**STUDY TEXT**
========================================================================
Paper-Making Chronology
Based on Dard Hunter, Papermaking: The History and Technology of an Ancient Craft (London: Crescent Press, 1957.).
- C3 BCE Meng T'ien is credited with inventing the
hair-bristle painting brush, making painted calligraphy possible.
Documents were
painted upon woven silk. Many survive from the lucrative "Silk
Road" commerce in sites buried by desert sands and preserved by
extremely dry climate in western China. (Also see Valery Hansen, The Silk Road: A New History, Oxford: Oxford UP, 2015.)
- 105 CE Ts'ai Lun, eunuch and imperial servant, first
reports paper's invention (by others?) and traditionally is credited
with paper's invention. His apprentice, Tso Tzu-yi, improved the
process. (48-53)
- 610 CE the monk Kokyo introduces the concept of paper to the Empress Shokoku. (53)
- 708-806 CE / 806-1155 CE, the Nara and Heian Eras, an annual
imperial paper levy on papermaking guild supplied the government with
20,000 sheeets of the finest paper and 46,000 sheeets of colored papers
for non-writing uses. (54-59)
========================================================================
**WHAT TO WORK ON**
[a] Please check each statement against the paper-making chronology and answer yes or no, quoting the words that decide it: (i) Meng T'ien is credited with inventing the hair-bristle painting brush. (ii) Ts'ai Lun was a monk. (iii) The annual levy's colored papers were meant for writing.
[b] According to the paper-making chronology, who improved Ts'ai Lun's papermaking process?
[c] Transcribe the paper-making chronology between "- 105 CE Ts'ai" and "process. (48-53)", inclusive.

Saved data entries
========================================================================
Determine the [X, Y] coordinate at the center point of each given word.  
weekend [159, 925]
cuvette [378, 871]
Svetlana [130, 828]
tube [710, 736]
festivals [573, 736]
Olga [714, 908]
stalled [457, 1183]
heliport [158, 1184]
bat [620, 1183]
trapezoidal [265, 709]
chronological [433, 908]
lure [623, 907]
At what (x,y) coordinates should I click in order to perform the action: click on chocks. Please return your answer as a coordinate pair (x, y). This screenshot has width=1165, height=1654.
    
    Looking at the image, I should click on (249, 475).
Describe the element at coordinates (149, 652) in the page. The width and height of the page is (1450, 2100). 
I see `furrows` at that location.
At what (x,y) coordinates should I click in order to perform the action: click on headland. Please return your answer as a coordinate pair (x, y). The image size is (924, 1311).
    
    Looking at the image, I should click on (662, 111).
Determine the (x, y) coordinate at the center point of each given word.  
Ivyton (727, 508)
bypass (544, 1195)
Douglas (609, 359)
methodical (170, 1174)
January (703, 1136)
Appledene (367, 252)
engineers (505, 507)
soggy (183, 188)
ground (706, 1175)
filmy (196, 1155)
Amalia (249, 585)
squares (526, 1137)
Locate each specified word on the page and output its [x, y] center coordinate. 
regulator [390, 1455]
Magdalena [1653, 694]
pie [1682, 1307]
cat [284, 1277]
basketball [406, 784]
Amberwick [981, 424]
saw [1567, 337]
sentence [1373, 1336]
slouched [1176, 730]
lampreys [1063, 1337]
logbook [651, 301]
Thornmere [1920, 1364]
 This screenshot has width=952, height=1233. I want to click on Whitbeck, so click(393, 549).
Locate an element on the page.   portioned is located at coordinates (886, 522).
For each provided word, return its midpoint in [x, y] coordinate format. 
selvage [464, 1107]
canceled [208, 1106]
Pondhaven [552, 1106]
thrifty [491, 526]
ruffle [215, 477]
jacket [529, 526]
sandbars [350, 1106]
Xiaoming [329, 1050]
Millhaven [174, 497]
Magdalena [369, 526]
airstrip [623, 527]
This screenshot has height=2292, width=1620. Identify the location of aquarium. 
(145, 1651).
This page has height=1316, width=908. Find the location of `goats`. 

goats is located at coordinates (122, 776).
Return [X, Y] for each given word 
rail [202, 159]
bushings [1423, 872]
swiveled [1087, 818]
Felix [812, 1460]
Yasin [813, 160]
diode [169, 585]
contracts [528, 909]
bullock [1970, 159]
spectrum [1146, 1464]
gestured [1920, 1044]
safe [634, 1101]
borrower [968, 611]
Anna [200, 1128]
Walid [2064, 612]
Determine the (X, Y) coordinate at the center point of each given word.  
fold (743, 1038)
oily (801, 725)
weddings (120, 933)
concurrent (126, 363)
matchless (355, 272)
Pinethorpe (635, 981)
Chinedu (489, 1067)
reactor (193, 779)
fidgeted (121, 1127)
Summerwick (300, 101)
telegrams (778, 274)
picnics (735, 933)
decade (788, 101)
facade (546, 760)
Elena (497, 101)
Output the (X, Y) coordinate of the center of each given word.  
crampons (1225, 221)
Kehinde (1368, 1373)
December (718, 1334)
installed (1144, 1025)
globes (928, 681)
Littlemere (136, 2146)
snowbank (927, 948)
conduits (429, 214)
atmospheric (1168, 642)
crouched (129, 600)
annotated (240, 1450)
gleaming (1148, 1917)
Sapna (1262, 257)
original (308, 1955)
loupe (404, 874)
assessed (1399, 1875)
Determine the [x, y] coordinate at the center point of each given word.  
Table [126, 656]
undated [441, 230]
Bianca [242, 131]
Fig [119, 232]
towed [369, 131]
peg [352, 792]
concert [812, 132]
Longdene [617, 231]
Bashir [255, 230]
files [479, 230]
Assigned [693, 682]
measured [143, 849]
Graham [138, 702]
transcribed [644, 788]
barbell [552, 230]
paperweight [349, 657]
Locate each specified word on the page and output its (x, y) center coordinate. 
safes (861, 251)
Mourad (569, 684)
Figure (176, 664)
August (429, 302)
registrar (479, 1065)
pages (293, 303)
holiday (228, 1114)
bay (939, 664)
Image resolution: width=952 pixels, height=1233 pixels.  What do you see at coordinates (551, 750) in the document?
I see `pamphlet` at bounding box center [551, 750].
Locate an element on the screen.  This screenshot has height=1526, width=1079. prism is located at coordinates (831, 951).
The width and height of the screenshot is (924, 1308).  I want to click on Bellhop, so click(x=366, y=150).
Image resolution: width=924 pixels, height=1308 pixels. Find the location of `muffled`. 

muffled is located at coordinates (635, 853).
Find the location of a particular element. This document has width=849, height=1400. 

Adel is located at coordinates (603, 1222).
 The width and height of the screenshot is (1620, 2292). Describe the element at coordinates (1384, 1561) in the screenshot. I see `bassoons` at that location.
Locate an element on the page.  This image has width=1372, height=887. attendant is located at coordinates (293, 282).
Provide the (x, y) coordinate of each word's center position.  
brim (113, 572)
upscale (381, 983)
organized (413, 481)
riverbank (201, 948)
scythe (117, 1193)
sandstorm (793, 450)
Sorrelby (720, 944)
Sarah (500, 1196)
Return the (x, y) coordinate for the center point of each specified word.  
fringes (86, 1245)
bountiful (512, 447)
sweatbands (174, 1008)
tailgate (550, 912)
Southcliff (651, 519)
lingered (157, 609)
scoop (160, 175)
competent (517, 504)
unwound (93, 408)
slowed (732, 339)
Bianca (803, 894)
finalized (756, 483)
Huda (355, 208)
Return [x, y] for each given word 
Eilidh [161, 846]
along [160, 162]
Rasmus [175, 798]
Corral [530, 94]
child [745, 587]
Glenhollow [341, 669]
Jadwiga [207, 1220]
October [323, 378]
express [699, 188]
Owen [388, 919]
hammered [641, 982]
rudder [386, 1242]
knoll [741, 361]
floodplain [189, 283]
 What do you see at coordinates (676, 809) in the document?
========================================================================
**ANSWERS BY TASK**
[a]
(i) Yes: "Meng T'ien is credited with inventing the hair-bristle painting brush"
(ii) No: "eunuch and imperial servant"
(iii) No: "for non-writing uses"

[b] His apprentice, Tso Tzu-yi.

[c]
- 105 CE Ts'ai Lun, eunuch and imperial servant, first
reports paper's invention (by others?) and traditionally is credited
with paper's invention. His apprentice, Tso Tzu-yi, improved the
process. (48-53)